> _SOURCE_:
One final note:  These books were written in the 1930s, and they provide an interesting glimpse into the prejudices of the times.  Some people may very understandably find them offensive, particularly misogynistic.  The heroes are white anglo-saxon males.  Other human ethnicities don't seem to exist.  Interestingly, they're not Christian.  The only religions that come up are given lip service to so people can swear when they're angry.  The attitude towards women fascinates me, because the books repeatedly stress the importance of equality of the sexes, yet they over and over flat-out state that the sexes are different in very 'Men Are From Mars, Women Are From Venus' ways.  Women are incapable of the ruthlessness of being soldiers, are emotional and filled with a 'vitality' that seems suspiciously maternal.

In summary:  The Lensman series is old-fashioned high adventure epic space opera.  Do not expect serious modern science fiction.  Do expect to have fun.


  1. I'll have to read these. (And perhaps help edit them into a better-corrected form.)

    You might enjoy some of James Blish's pulp sci-fi, if you like that sort of flavor. "Midsummer Century" is one I particularly like, although it may be hard to track down.

  2. Note, though, that the books are quite feminist in their way. The most blatantly non-feminist bit, in “First Lensman”, is there only because “First Lensman” is a prequel, and it was already canon that no female had ever owned a Lens until [redacted], so “Doc” was stuck with creating an excuse. The new “Star Trek” is facing that very same problem right now.

    1. That is why the attitude towards women is so interesting. Smith goes out of his way to make it clear that women are as good as men, while still stereotyping them in ways that to modern eyes are unendurable. It's a peek into a different world - 1930s America - with different assumptions.

> _DO THIS_:
Copy the passage of the Lensman review between "In summary:  The" and "to track down.", inclusive, word for word.

> _STORED ROWS_:
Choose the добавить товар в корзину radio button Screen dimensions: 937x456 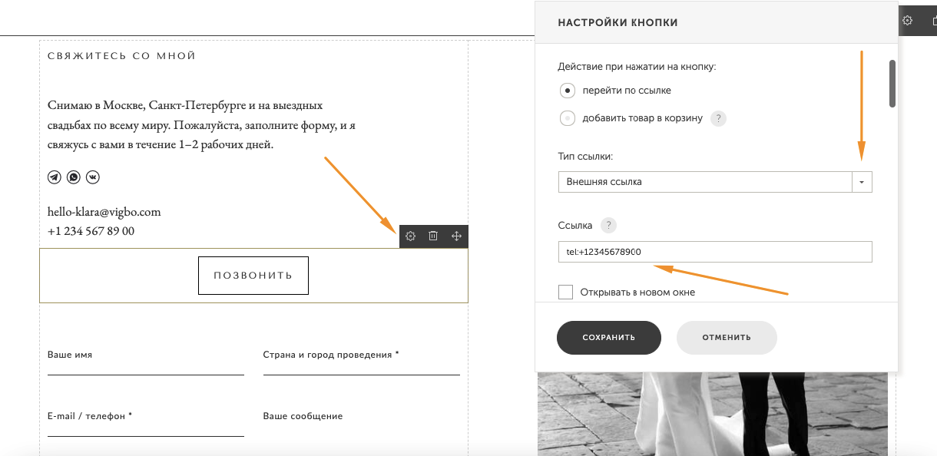(x=568, y=118)
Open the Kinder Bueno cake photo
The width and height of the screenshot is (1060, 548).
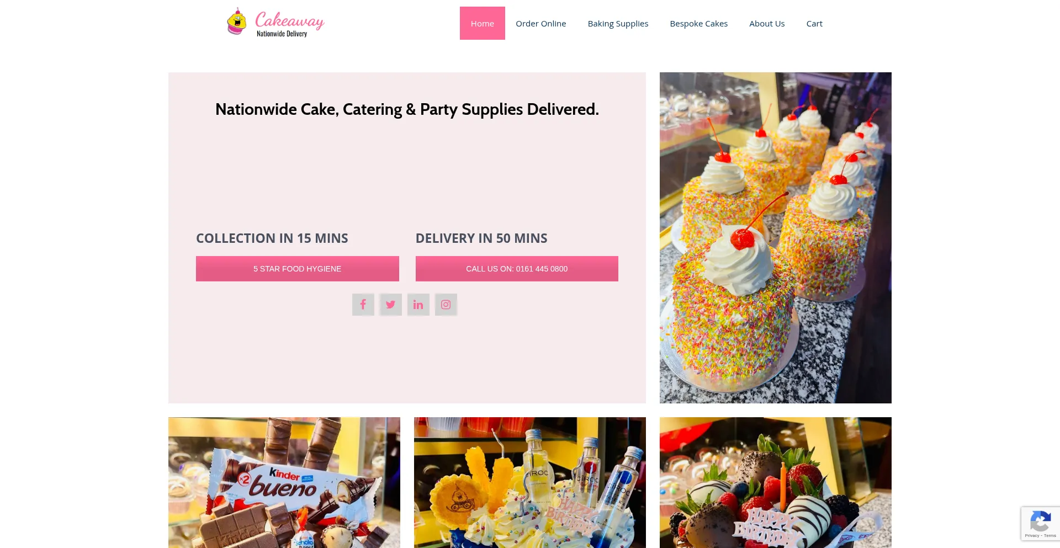pos(284,482)
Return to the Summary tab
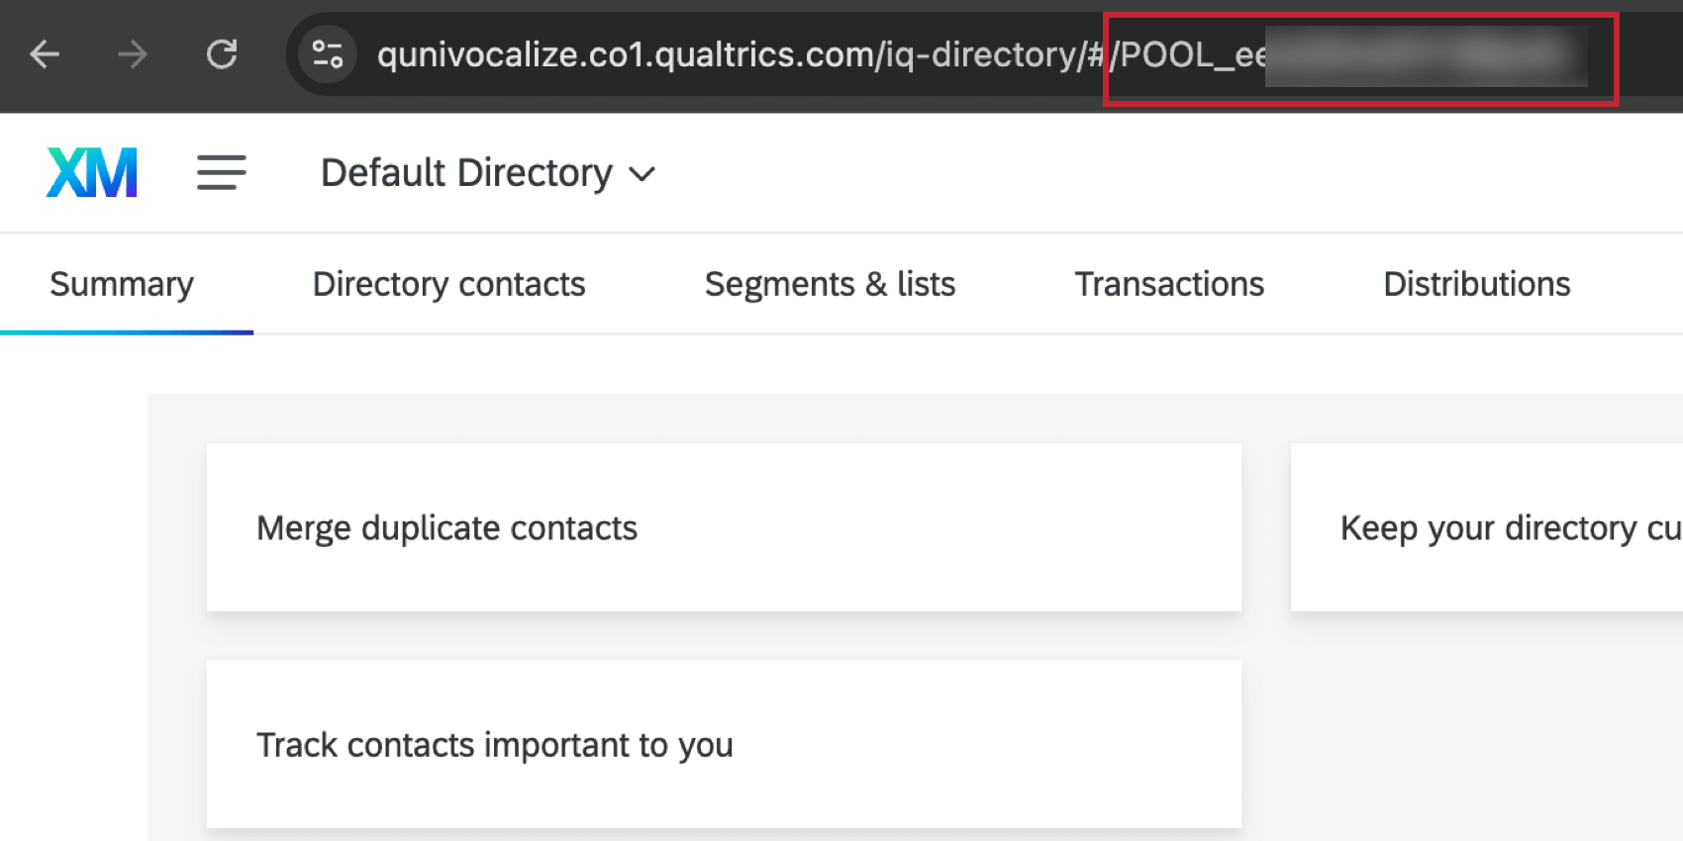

> _COMPLETED EXERCISE_:
In summary:  The Lensman series is old-fashioned high adventure epic space opera.  Do not expect serious modern science fiction.  Do expect to have fun.


  1. I'll have to read these. (And perhaps help edit them into a better-corrected form.)

    You might enjoy some of James Blish's pulp sci-fi, if you like that sort of flavor. "Midsummer Century" is one I particularly like, although it may be hard to track down.